Estaba por embocar en otra galería, la última, cuando se detuvo aguzando las orejas.
—¿Qué has oído? —le preguntó Yanez, quitándose de los hombros la carabina.
—Un paso de hombre.
—Sueñas. Será algún ejército de ratas hambrientas.
—No, Alteza: he vivido demasiado en estas cloacas y no puedo engañarme.
—¿Habrán descubierto el pasaje?
—No lo sé: el hecho es que un hombre avanza.
—No veo nada.
—La galería aquí describe una gran curva, Alteza. Aquel hombre no tardará en mostrarse.
—¿Avanzamos o nos detenemos?
—Será mejor esperar, gran sahib.
—Apaga enseguida la antorcha, entonces.
Fue obedecido de inmediato, el pelotón se estrechó apuntando las carabinas y decidió luego arrojarse adelante con las cimitarras.
Todos se habían puesto a escuchar y no tardaron en oír un paso que el eco de la galería transmitía con claridad.
—No te habías engañado —dijo Yanez al cazador de ratas—. Afortunadamente parece que no se trata mas que de un solo hombre.
—Sí, uno solo, Alteza —respondió el baniano—. No debe estar lejos.
—Es más, más cerca de lo que puedes imaginar. ¡Ah...! ¿Ves?
Una lámpara había aparecido al doblar por la galería y enseguida, el hombre que la sostenía.
Yanez y el cazador de ratas mandaron dos gritos:
—¡Kiltar...!
—Sí, soy yo —respondió el brahmán, acercándose rápidamente—. No creí encontrarlos aquí.
—¿Has entrado por un subterráneo? —le preguntó Yanez.
—Sí, de un gran palacio que un día había sido habitado, si no me engaño, por uno de sus ministros.
—¿Qué nuevas traes?
—Graves, Alteza —respondió Kiltar, cuyo rostro se había ofuscado—. Sindhia trabaja activamente en su perdición.
—¿De qué modo?
—Un gran número de sus hombres han sido mandados a las junglas para recolectar grandes bambúes.
—No sabría para qué le podrían servir. ¿Quizá para reedificar la capital? Conseguirá una linda aldea fácil de quemar.
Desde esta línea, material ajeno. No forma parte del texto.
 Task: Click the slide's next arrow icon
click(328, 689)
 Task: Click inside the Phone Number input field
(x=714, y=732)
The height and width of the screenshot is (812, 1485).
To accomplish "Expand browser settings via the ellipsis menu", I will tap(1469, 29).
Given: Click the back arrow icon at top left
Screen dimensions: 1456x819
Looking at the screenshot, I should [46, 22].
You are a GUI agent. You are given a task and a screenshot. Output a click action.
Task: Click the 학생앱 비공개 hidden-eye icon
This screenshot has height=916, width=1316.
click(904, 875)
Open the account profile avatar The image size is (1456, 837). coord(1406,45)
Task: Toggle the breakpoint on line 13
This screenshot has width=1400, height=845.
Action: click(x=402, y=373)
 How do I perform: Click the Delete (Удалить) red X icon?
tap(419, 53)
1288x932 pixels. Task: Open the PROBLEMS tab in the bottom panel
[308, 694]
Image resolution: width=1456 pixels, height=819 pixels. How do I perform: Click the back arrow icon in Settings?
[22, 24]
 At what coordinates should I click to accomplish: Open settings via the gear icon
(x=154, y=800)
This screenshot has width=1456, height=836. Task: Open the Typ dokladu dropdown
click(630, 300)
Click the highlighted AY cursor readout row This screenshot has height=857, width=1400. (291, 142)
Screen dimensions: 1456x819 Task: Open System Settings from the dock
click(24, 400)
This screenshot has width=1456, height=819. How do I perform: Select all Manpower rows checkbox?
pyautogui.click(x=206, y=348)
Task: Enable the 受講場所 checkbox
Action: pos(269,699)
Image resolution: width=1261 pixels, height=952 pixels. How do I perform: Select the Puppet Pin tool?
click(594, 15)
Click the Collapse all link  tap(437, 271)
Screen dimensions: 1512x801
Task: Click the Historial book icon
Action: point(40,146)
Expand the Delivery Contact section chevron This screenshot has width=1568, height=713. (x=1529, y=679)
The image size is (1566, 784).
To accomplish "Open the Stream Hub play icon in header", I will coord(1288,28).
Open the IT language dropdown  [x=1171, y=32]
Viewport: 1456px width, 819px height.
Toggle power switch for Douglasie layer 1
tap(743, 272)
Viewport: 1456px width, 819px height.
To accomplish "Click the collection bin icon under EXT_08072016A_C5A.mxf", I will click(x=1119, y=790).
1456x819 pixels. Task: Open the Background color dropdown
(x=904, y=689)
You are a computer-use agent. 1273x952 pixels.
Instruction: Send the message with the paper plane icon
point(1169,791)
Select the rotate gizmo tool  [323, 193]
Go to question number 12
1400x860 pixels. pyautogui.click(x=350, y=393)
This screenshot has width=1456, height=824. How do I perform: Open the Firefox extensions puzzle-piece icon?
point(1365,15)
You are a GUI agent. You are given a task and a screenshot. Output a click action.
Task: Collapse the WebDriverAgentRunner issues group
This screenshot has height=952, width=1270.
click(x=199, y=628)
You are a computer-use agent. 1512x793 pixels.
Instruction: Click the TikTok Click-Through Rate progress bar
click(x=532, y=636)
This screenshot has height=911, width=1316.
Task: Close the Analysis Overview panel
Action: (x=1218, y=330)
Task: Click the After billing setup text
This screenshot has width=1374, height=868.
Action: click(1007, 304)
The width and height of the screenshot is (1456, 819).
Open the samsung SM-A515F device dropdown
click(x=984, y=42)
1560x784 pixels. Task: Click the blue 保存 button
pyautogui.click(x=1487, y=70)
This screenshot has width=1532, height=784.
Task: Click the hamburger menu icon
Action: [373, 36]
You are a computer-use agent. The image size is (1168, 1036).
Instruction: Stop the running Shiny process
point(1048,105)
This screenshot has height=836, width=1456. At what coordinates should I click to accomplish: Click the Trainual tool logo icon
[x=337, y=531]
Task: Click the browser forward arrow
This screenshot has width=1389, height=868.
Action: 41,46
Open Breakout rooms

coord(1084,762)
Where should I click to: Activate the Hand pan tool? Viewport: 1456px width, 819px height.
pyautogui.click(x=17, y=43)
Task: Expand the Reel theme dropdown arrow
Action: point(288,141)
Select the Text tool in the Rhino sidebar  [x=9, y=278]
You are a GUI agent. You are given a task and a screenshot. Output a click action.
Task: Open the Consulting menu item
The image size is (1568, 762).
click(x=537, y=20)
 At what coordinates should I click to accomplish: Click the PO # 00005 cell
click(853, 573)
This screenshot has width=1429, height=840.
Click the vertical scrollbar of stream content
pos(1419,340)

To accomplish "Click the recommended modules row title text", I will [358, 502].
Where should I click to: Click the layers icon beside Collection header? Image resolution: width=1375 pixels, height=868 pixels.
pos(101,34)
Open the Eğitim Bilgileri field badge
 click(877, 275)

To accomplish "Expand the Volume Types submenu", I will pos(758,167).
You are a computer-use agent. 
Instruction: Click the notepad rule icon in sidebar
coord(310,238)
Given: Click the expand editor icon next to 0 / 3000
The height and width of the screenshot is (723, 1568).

—No bromee, maharajá. Aquellos bambúes servirán como conductos de agua.
Yanez frunció el ceño.
—¿Quiere intentar ahogarnos? ¿Y de dónde tomará el agua?
—No sé, pero parece que sus faquires han descubierto una gran fuente.
—Requerirá tiempo antes de que construyan tantos conductos. Y luego, no creo que estas cloacas sean fáciles de inundar, teniendo por desagüe el río negro. Sindhia y sus hombres perderán inútilmente su tiempo.
—¿Y si tuvieran éxito en su intento?
—Entonces, antes de dejarnos ahogar como tantas ratas, atacaremos a fondo, a la desesperada; por eso tenemos absoluta necesidad de conservar a nuestros elefantes y cuantos más caballos podamos.
—Pero aquellas bestias nunca podrán pasar por estas galerías —dijo el brahmán.
—Lo sé y no será por esta parte que atacaremos.
—¿A dónde iban entonces?
—En busca de follaje para los elefantes que sufren más que los caballos. ¿Hay bastante más allá de los bastiones?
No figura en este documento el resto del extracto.